Cela étant, pour ce responsable, il est compliqué de trouver des Casques bleus francophones pour certaines opérations, comme par exemple au Mali et en Centrafrique.

« Il me faut en permanence des francophones », a affirmé M. Ladsous, en appelant l’intention des sénateurs sur ce sujet. « Je travaille beaucoup avec l’OIF [Organisation internationale de la francophonie] » et « nous n’arrivons pas à trouver suffisamment de francophones pour des opérations comme celles du Mali ou de Centrafrique, et ce à tous les niveaux », a-t-il déploré.

« Cela vaut pour les policiers, mais aussi les militaires, notamment de haut niveau », continué M. Ladsous. « À plusieurs reprises, j’ai eu besoin d’un général africain francophone ayant le nombre d’étoiles suffisant et bénéficiant d’une certaine expérience. Eh bien, je n’en ai pas trouvé! », a-t-il ajouté.

« À part le Sénégal ou, ici et là, un général de corps d’armée a eu un parcours spécifique, la ressource est très rare. Je sais qu’on y travaille du côté des ministères de la défense et des affaires étrangères, mais c’est un chantier de longue haleine », a-t-il insisté.

Pour autant, M. Ladsous s’est félicité des efforts de la France, notamment au sujet des décisions prises concernant le Mali et la Centrafrique et de la contribution, relativement importante, de l’armée française à la Force intérimaires des Nations unies au Liban (FINUL).

« La France a un mode d’intervention spécifique aux Nations unies. Ce sont souvent des interventions à titre national, mais couverte pas un mandat du Conseil de sécurité, coordonnées avec les activités des Nations unies. C’est une formule qui a montré qu’elle fonctionnait bien, et l’on va continuer à travailler dans cet esprit », a souligné M. Ladsous.

Parmi les cinq membres du Conseil de sécurité, la France fait figure de bon élève. Selon lui, « les Russes ne font rien » et les Britanniques n’interviennent que « marginalement ». Quant aux Américains, qui ne comptent que très peu de Casques bleus pour des raisons juridiques, politiques et de doctrine militaire, ils « nous soutiennent beaucoup de manière latérale, notamment en aidant, au travers de très gros programmes de formation et d’équipement, des contingents africains et asiatiques à se préparer au maintien de la paix ».

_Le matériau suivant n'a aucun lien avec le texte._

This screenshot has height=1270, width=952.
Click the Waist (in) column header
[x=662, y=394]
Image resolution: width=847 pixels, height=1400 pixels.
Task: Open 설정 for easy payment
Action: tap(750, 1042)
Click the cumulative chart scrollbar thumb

Enfin, l’implication de la Chine dans les opérations de maintien de la paix ne cesse de devenir de plus en plus importante.

« Le président chinois (…) a annoncé que la Chine allait mettre à notre disposition une force de réserve de 8 000 hommes. Par rapport à l’armée populaire de libération, ce n’est même pas 1 % mais, pour nous, c’est énorme! On essaye donc d’en savoir plus depuis plusieurs mois mais, dans la grande tradition chinoise, l’empereur ayant parlé, il faut ensuite que cela ruisselle jusqu’à la base, ce qui est en train de se produire », a ainsi souligné M. Ladsous.